* [Exercise description]: I would like every record reproduced exactly, with the pictures left out.

* [Input records]:
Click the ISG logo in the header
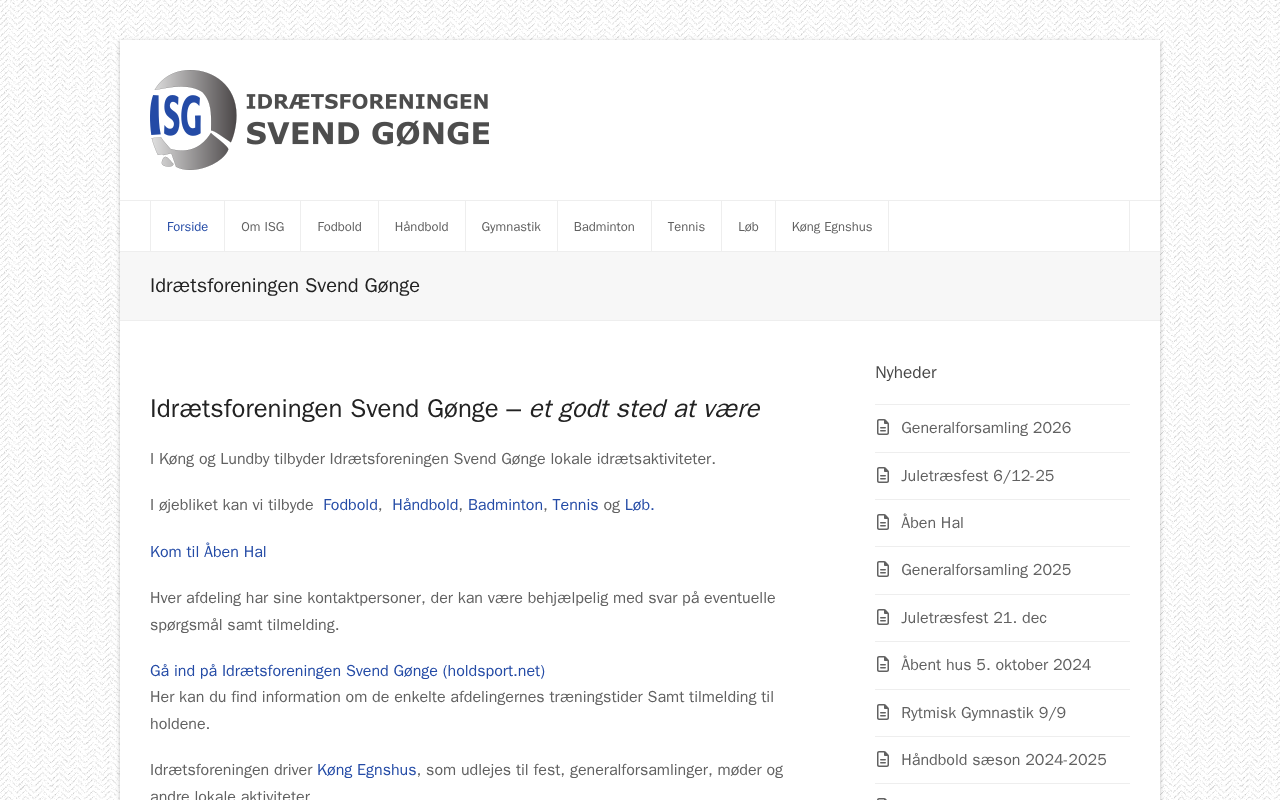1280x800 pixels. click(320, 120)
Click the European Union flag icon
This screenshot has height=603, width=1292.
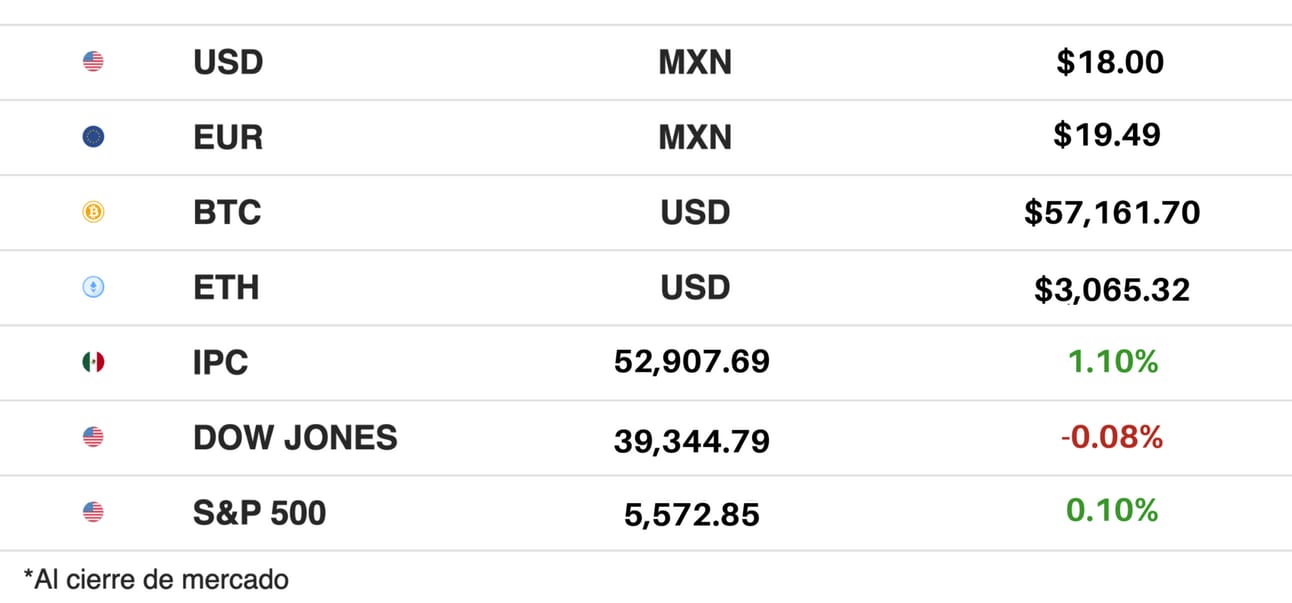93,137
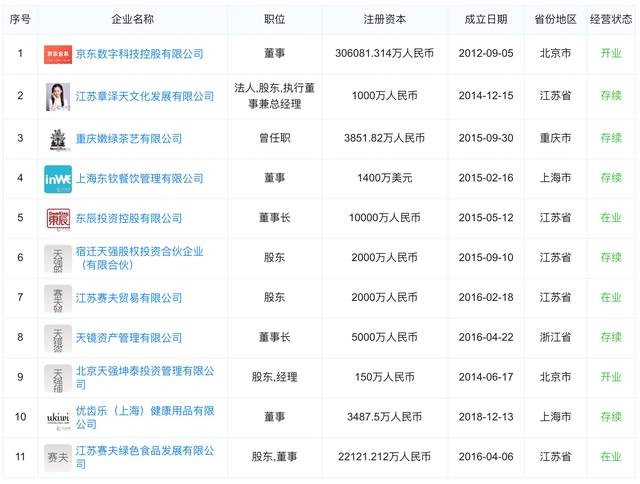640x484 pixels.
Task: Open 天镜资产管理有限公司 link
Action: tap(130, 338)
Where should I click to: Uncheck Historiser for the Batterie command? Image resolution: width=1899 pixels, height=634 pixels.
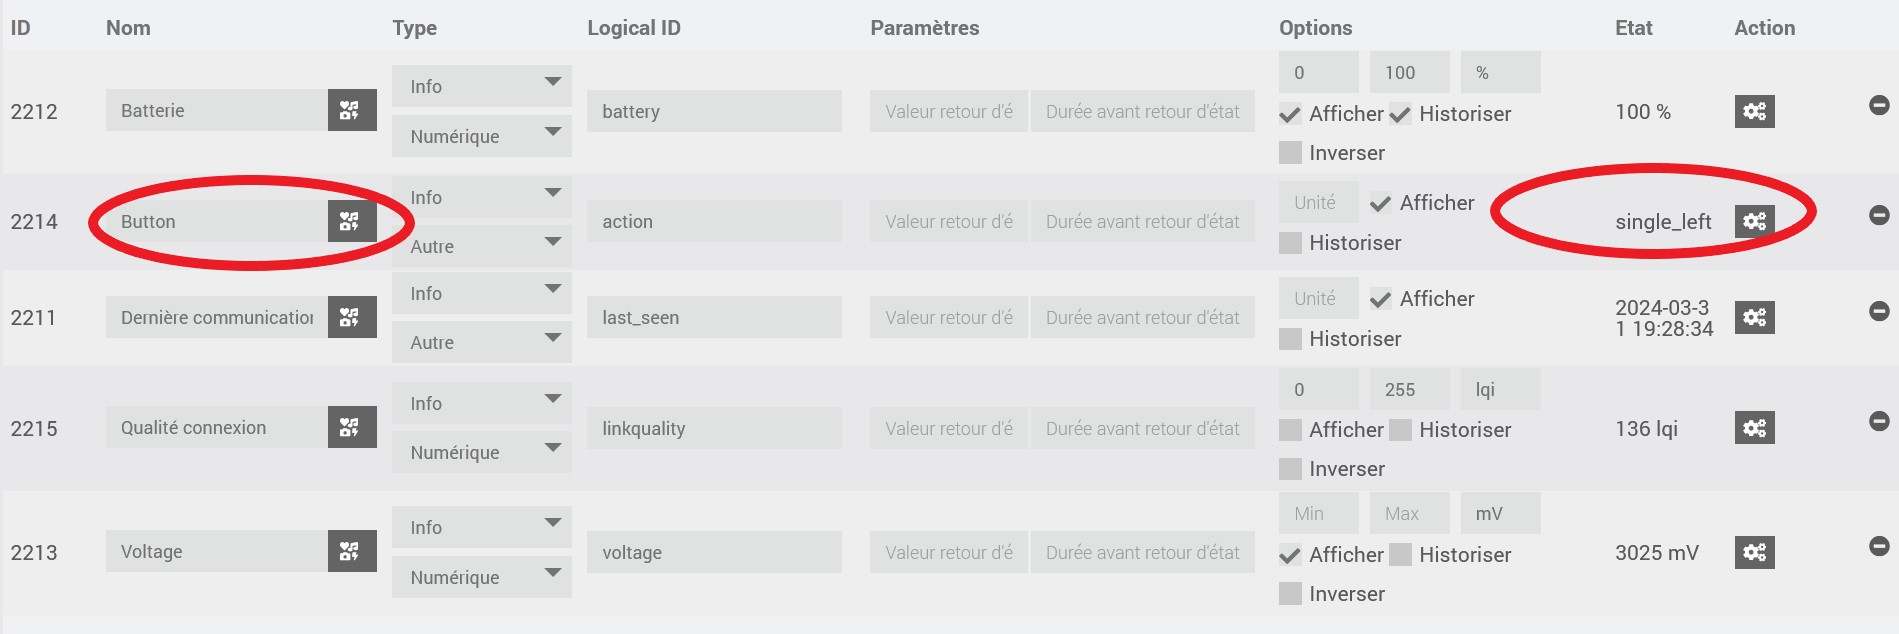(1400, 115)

* [Solution]:
Click the ISG logo in the header
1280x800 pixels. click(320, 120)
Click the European Union flag icon
This screenshot has height=603, width=1292.
93,137
640x484 pixels.
Task: Open 天镜资产管理有限公司 link
Action: tap(130, 338)
Where should I click to: Uncheck Historiser for the Batterie command? Image resolution: width=1899 pixels, height=634 pixels.
(1400, 115)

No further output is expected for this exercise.